A widespread legend that Ireland has St. Patrick, a Christian missionary who brought Christianity to the island in the V century, cast the snakes out of Ireland.

Saint Patrick is the patron saint of the island nation, and as history has chased the snakes and threw them into the sea after they started attacking him during a period of 40 days he spent at the top of a mountain. This legend is usually tell when someone asked why no vipers in Ireland.

And no, there is no native snakes in Ireland. One of the few places in the world where this snake is not present (such as New Zealand, Iceland, Greenland and Antarctica).

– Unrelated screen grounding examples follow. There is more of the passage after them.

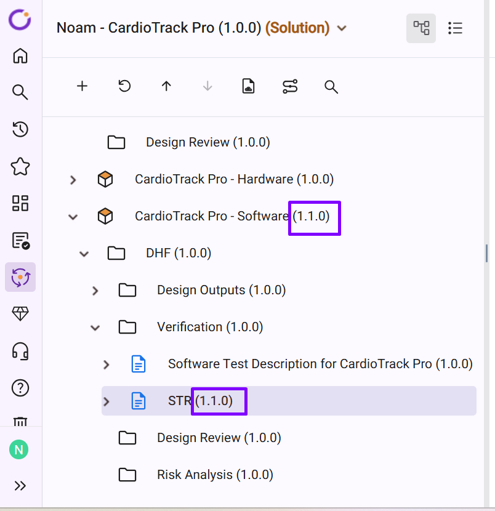Open Software Test Description for CardioTrack Pro
The image size is (495, 511).
tap(320, 364)
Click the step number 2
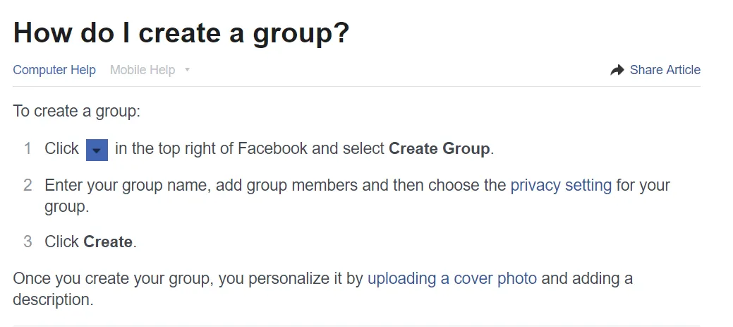 tap(28, 185)
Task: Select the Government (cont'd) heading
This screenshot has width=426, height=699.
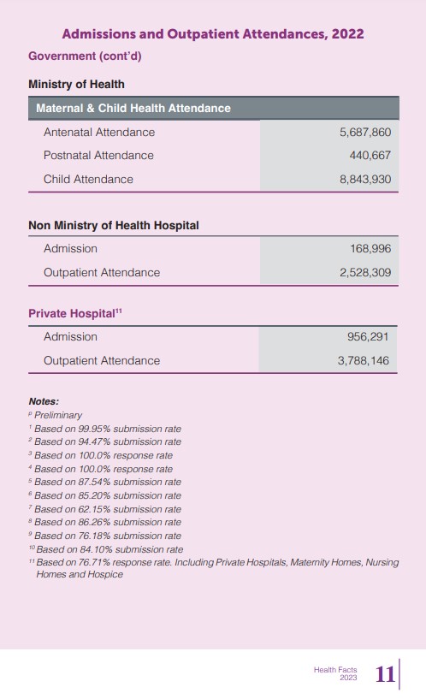Action: (85, 56)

But imagine, the patron saint had nothing to do with that no snakes in Ireland. "In no time there were snakes in Ireland, so there was nothing for St. Patrick's care to the sea," said Nigel Monaghan, National Museum of Ireland, who researched the fossil record in search of the reptile Irish so frightened that she gets to Indiana Jones.

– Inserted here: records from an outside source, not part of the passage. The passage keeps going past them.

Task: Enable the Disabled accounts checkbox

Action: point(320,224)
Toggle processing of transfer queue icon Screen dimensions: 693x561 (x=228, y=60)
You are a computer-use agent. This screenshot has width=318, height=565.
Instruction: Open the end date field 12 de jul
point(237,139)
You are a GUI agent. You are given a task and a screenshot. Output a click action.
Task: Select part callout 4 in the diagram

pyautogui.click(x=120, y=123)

Most scientists blame the absence of the last ice age, which kept the island too cold for snakes for thousands of years, until about 10 thousand years when the warm period began in which we live . And then the rolling seas island reptiles kept away.

Great Britain held a land bridge with Europe until about 6500 years, so it was re-colonize by snakes who had returned to northern Europe to leave the continental ice. But Ireland was fought 2000 years before, and because the seas had risen enough to cut the overland link with Britain.